Hari sudah gelap ketika sepasang kekasih itu berjalan beberapa ratus meter menuju rumah Tono.

"Itu rumahku!" tunjuk Tono pada bangunan bergaya joglo, seluruh dindingnya terbuat dari kayu. Pintu rumah jati berukir tertutup rapat.

Tono mengetuk pintu,  memanggil-manggil Ibunya.

"Tono ..." wanita tua berkain jarik keluar,  ia memeluk anaknya, "lama sekali kamu baru pulang, Le ...."

Ibu Tono melihat seorang gadis bergaun coklat berdiri mematung, beliau tersenyum, memperlihatkan barisan gigi kemerahan karena terlalu banyak nginang.

"Siapa itu, Le?"

"Dia Kamini, Bu."

Wanita itu menjabat tangan calon mertuanya, kemudian mereka masuk ke dalam rumah.

"Gadis yang cantik. Apa dia calon istrimu, Tono?" Ibu memandang Kamini yang menunduk.

"Iya, Ibu."

"Kalian pasti lelah sekali,  setelah makan langsung istirahat, ya."

"Inggih, Ibu."

***

Ibu Tono tinggal bersama anak bungsu dan menantunya, seorang lelaki lulusan sebuah pesantren di Demak. Karena ilmu agama dan sifatnya yang santun, ia didapuk menjadi imam masjid Desa. Setiap malam Jum'at lelaki itu mengisi kajian tafsir hadist Riyadus Sholihin. Dia juga sering dimintai nasihat para penduduk terkait masalah yang menimpa.

"Hm ... hm ...." Wawi berdehem, di samping kanan kiri ada Ibu dan istrinya, "Kalau memang sudah cocok sebaiknya kalian cepat menikah saja. Tidak baik mengajak anak gadis orang lama-lama."

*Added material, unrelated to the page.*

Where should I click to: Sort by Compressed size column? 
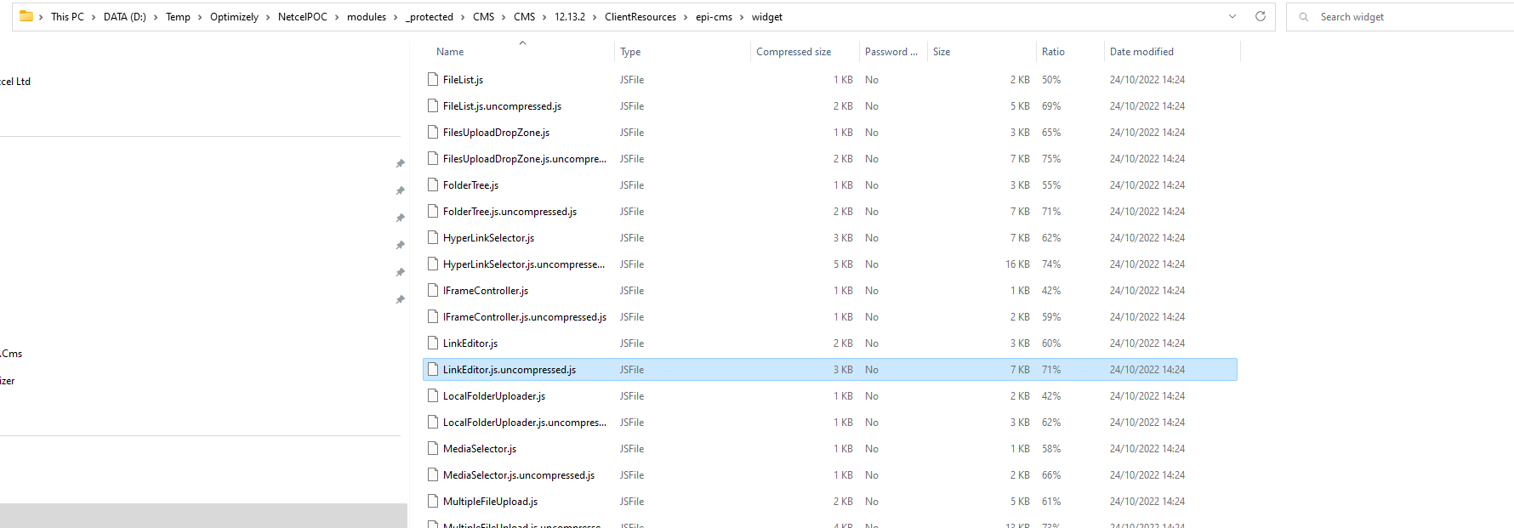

Suara Wawi lembut, ia meremas tangan istrinya. Beberapa cangkir kopi yang masih mengepul serta singkong goreng terhidang di meja.

"Aku sudah bilang ke orangtua Kamini, mereka sudah merestui. Tinggal minta ijin Ibu." sahut Tono sambil menatap Ibunya.

"Ibu merestui,  Le, kalau itu memang pilihanmu. Tapi ... Nanti kamu menikah secara apa?"

Tono menyadari bahwa agama Ibu dan ia berbeda. Namun dari awal, Tono menganggap semua agama sama-sama mengajarkan kebaikan. Ia tidak bermasalah dengan agama apapun.

"Entahlah, Ibu. Aku bingung. Sebenarnya aku menikah dengan cara apapun nggak masalah,  yang penting Kamini syah menjadi istriku."

Tono memandang Kamini,  "Bagaimana menurutmu,  Mbak Yu?"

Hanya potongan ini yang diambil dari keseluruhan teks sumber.